Consequently, Chechnya—which has a different ethnic composition than other regions in the Russian federation—has been engaged with the Russian government and military in a fervent and violent struggle for secession. Chechen separatists have employed a range of violent measures, including bombings and indiscriminate attacks against non-combatant Russian civilians. These attacks have been widely considered as terrorist in nature. [19] While major military actions of the Chechen secessionist groups have been repressed by the Russian security forces, dispersed organisations have continued to make their demands for political changes, using suicide bombings, hostage takings  and other, less aggressive, attacks on civilians. [20]

In a similar manner, the case of the Liberation Tigers of Tamil Eelam (Tamil Tigers) in Sri Lanka also offers an informative comparison with the case of Cabinda and the FLEC. For example, the origins of the secessionist engagement between the Tamil Tigers and the Sri Lankan government, are rooted in a similar historical trajectory as the Cabinda case. Most notably, ethnic differences between the minority Tamil people of the north and northeastern regions and the majority Sinhalese population of the central, western and southern regions evolved into civil conflict [21], particularly after the Tamils were politically disenfranchised by the Sri Lankan government after 1949. [22]  The long-term consequence of the ethnic and class-based discordance between the Tamil and the Sinhalese groups resulted in a violent secessionist struggle in which atrocious acts were committed by the Tamil Tigers, acts which have been recognized as terrorism by up to 30 countries, including neighbouring India, the United States, and members of the European Union. This international condemnation of the Tamil Tigers’ terrorist tactics in turn allowed Sri Lanka’s armed forces to get away with the use of indiscriminate attacks and atrocious counter-insurgency measures for wiping out the LTTE. In this process, a range of government-led acts have amounted to gross human rights abuses. [23] In this manner, the Sri Lanka-Tamil Tiger situation presents an illuminating comparative perspective, as one of the main contentions in this article is that the Angolan government has portrayed FLEC actions as terrorism in order to cloak their use of unlawful means for suppressing the secessionist movement in Cabinda.


The Impasse between Luanda and Cabinda: the emergence of the FLEC and economic nationalism.

The Cabinda province is a geographically isolated territory north of Angola, separated from the mainland by a strip of land which is a part of the north-western boundary of the Democratic Republic of Congo.
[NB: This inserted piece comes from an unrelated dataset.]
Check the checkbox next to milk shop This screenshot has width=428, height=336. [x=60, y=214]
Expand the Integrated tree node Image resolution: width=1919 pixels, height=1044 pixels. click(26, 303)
The origins of the ongoing tensions between Cabinda and Luanda are rooted in Angola’s colonial trajectory. The foundations of the concerns raised by the people of Cabinda are premised on the contention that the Angolan mainland and the enclave bear somewhat divergent identity and historical experiences. [24] In this regard, while Angola was a Portuguese colony for a period that spanned over four centuries, the Cabinda province was a protectorate which gained quasi-independent status in 1956. [25] The crux of the age-old tensions is premised on the fact that the Cabinda province was eventually amalgamated into Angola, albeit without consulting the enclaves’ leadership. Cabinda’s sovereignty was reaffirmed in 1963 by the Organisation of African Union, which designating the territory as an independently-governed state with its own inherent anti-colonial movement. [26] The turning point in Cabinda’s colonial trajectory came in 1956, when the conservative government of Portugal ceased to be the protector of the region, strategically handing the territory over to Angola’s administration without prior negotiations with Cabinda’s political leadership. Consequently, the people of Cabinda established militant groups which have been engaged in intermittent fighting with Luanda’s military forces in what has historically been framed as a struggle for self-determination based on its claim to sovereignty. [27]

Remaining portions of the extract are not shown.